5. Pandangan tentang seksualitas terdistorsi, meskipun beberapa anak tidak menyadari aib ini sampai usia dewasa. Kekerasan seksual akan menimbulkan cara pandang anak yang negatif dalam hubungan seksual.
6. Privasi anak, jika polisi atau praktisi anak tidak melakukan perlindungan, anak-anak korban inses sangat rentan untuk diekspos dalam majalah atau film porno.
7. Distorsi perkembangan moral. Perkembangan moral tentang betul dan salah berkembang pada waktu anak menjadi korban kekerasan seksual. Banyak kasus inses yang terjadi dalam keluarga yang saleh, disiplin, teguh menciptakan nuansa munafik dan bingung pada diri korban tentang aturan moral yang sebenarnya.

Intervensi Psikologis
Jan Osborn menilai bahwa agama menjadi coping psikologis yang efektif terhadap korban inses, ditambahkan olehnya bahwa intervensi sosial dapat mempercepat pemulihan psikologis korban Inses.
Kita sering melihat bahwa anak-anak yang mengalami gangguan jiwa seperti inses, sejenak ingin melepaskan tali kekang pikiran negatif dengan suasana riang gembira. Karenanya pendekatan terapi bermain amat diperlukan, namun ada baiknya anak perlu diikutsertakan secara aktif dalam terapi bermain. Seperti permainan dengan memakai media boneka, usahakan anak memainkan suatu peran. Dengan begini diharapkan konselor atau terapis yang enerjik, humoris, hangat terhadap anak, dan mengerti psikologi anak.
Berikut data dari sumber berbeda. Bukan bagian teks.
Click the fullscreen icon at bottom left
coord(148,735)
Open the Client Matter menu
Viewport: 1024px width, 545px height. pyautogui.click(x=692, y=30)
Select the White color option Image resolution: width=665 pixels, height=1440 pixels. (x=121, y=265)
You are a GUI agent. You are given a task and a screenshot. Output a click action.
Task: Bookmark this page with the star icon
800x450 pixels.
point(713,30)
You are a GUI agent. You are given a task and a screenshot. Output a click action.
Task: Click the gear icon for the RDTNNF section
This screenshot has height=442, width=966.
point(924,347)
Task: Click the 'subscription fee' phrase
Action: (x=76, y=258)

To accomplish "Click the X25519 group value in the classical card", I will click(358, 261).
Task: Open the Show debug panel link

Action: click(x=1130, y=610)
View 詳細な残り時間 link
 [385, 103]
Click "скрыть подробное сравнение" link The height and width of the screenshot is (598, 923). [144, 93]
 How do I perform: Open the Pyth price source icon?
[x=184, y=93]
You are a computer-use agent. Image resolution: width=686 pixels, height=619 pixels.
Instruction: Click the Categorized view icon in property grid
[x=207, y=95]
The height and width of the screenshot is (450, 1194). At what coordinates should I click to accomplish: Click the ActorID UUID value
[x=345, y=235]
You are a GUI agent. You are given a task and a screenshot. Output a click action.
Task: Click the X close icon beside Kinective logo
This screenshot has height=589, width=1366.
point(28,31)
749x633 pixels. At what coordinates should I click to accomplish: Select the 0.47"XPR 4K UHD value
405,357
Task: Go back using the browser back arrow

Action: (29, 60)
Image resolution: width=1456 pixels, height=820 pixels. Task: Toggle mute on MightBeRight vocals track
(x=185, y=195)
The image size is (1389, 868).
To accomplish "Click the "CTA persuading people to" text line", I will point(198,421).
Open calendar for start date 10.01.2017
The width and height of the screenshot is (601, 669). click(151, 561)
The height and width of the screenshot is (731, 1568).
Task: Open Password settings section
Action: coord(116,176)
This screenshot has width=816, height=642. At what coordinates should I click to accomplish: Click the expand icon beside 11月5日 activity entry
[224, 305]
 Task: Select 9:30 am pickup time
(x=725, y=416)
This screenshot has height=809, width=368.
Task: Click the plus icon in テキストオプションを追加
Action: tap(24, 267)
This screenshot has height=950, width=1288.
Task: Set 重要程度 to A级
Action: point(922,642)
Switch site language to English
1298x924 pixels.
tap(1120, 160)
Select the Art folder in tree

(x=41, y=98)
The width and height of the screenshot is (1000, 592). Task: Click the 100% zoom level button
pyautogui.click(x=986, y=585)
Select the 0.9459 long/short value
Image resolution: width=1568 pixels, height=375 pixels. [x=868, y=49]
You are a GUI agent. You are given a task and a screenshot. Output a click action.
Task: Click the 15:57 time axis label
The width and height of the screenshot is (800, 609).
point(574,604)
Selain itu intervensi psikologis yang juga menarik digulirkan adalah teknik-teknik dramatik seperti psikodrama. Karena menurut Jacob Moreno, pengembang psikodrama, bahwa dengan teknik dramatik, manusia dapat berusaha menciptakan atau menciptakan kembali suasana fisik dan emosional yang dikehendaki. Dan yang mesti dipahami adalah bahwa keaktifan dalam psikodrama tidak juga dimonopoli oleh konselor atau terapis, tapi juga anak. Apakah anak korban inses bisa memainkan peran dalam psikodrama? Oh ya kenapa tidak.